Republican lawmakers succeeded in making changes to Amendment 4 that voting rights advocates have begun to fight.
Gov. Ron DeSantis followed through on his pre-inaugural threat to add what Republicans consider structure to Amendment 4 when he signed the bill June 29.
The Florida Legislature passed a measure that requires people who completed their prison sentences to pay their court fees before being able to register to vote.
Advocates have mounted a fight against the extra step to the restoration of rights of formerly incarcerated people because they say it is unconstitutional.
Of the statewide voters in the November election when Amendment 4 was on the ballot, 65 percent decided released felons should have their voting rights restored. The measure was supposed to be self-executing excluding murderers and sexual offenders.
The American Civil Liberties Union has filed a federal lawsuit against Florida, saying the law is unconstitutional and akin to a 21st century poll tax.That requirement does not exist for people who have no conviction record and have court fees. They are able to register to vote without needing to pay their remaining court balance in advance.
Desmond Meade, executive director of the Florida Rights Restoration Coalition, spoke about what the organization will do during a press conference on July 2. His organization is seeking funds to help ex-felons pay their court fees.
Leaders of Florida Rights Restoration Coalition said at a news conference Tuesday that it hopes to raise $3 million through fundraising. The grassroots coalition already has raised $80,000 in just a few days, according to the Associated Press.
“We’ll continue to embrace the spirit of Amendment 4,” Meade said. "What we see in this legislation is an opportunity to engage returning citizens in a meaningful way. We’ll continue to develop a new political constituency.”
As of July 2, the fund received donations from 898 people and $100 is the minimum donation. The organization is trying to have the fees waived. Courts can convert fines and fees into community service hours.
“We want to create a situation where people who made mistakes are able to participate in their community and stimulate the economy,” Meade said.
Meade was incarcerated from 2001 to 2004. He and other voting-rights advocates who campaigned for Amendment 4 use the term “returning citizens” when referring to people who were incarcerated and had the right to vote taken.
“We use returning citizens because studies show if you call someone ex-felon, ex-con it increases the rate of recidivism,” Meade said. “We want them to walk into an environment that is more conducive to reentry.
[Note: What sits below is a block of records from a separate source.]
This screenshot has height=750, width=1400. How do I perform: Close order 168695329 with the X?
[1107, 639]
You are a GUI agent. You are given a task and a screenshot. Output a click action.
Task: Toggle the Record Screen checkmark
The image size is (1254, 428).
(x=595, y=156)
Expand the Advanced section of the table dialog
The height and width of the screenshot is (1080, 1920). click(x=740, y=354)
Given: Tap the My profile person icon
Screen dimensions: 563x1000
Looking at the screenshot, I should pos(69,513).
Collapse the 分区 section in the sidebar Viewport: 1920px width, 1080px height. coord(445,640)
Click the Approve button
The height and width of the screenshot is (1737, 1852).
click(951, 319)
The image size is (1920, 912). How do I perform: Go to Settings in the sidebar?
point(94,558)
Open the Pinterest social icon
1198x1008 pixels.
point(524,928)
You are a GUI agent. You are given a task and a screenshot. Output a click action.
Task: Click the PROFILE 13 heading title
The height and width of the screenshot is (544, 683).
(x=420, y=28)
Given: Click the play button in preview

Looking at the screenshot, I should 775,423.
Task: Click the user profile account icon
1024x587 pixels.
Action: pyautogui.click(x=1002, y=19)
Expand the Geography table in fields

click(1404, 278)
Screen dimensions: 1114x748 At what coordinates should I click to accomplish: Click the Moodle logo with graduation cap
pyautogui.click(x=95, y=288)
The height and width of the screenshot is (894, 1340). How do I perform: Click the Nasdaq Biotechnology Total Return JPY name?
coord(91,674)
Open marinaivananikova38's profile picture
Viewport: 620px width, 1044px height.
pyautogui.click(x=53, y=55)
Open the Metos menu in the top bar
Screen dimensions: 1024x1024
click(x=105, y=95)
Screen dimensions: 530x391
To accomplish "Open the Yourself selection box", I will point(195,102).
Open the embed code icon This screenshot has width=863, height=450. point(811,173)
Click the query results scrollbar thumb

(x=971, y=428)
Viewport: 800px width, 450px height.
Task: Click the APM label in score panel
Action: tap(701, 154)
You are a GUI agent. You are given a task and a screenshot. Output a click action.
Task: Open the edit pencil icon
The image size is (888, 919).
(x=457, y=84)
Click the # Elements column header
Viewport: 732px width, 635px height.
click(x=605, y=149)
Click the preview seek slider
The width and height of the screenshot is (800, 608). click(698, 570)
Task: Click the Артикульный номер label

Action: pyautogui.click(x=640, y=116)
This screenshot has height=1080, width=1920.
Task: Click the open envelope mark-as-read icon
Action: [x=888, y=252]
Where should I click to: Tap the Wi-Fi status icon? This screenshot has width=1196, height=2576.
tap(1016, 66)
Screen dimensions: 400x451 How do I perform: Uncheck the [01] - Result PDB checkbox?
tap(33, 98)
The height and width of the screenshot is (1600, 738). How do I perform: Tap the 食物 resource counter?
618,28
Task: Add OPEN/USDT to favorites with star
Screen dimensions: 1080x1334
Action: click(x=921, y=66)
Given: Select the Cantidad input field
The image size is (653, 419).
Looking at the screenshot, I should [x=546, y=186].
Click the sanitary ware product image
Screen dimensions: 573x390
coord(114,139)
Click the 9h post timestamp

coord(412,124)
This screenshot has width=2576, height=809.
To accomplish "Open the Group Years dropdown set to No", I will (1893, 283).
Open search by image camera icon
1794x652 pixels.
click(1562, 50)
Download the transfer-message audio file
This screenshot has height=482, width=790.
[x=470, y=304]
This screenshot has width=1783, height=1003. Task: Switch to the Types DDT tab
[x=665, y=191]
Part of creating that environment is how we talk about each other.”
DeSantis, in a letter to Secretary of State Laurel Lee, wrote he would only consider restoring voting rights to those convicted of non-violent offenses.
“Amendment 4 restores - without regard to the wishes of the victims - voting rights to violent felons, including felons convicted of attempted murder, armed robbery, and kidnapping, so long as those felons completed all terms of their sentences.”
About 1.4 million ex-felons were expected to be able to vote after Amendment 4 passed. Reports show that about 500,000 of them have unpaid fees or fines that could prevent them from registering under the amended amendment.
The new law passed 67-42 in the House and 22-17 in the Florida Senate. As the law made its way to DeSantis’ desk - in committees and the readings - it received bipartisan support and opposition because of the changes. There are 23 Republicans and 17 Democrats.
Senate Minority Leader Audrey Gibson said bills start one way and end differently.
“At the time of the yes vote, the bill did not contain the amendment which was felons restoration of rights,” Gibson said to The Miami Times. “The difference between the votes is the bill had different language. First had language about ballot procedures. The felons restoration of rights language was attached to the bill when it came back from the House.”
The history of fees set on eligible Black voters, a process known as a poll tax, dates back to the Jim Crow era. After losing the Civil War, former Confederate states set up poll taxes of $1 or $2 per year between 1889 and 1966 as a prerequisite to voting. An example of Jim Crow laws meant to prevent the social and economic advancement of Black people, a citizen paid the tax when registering and then every year after.
Many states had a compounding measure that required an individual to pay all previous years' poll taxes before a vote could be cast. Congress could have used its enforcement power contained in the 14th and 15th Amendments but did not. The 24th Amendment passed in 1964 began the change to get rid of poll taxes and the Voting Rights Act of 1965 ended the burdens by banning poll taxes in all elections in the U.S.
Also, in 1966, the Supreme Court decided 6-3 in Harper v. the Virginia Board of Elections, poll taxes at any level of elections were unconstitutional. The Florida Rights Restoration Coalition estimates over 500,000 “returning citizens” are more burdened than others because of their income level.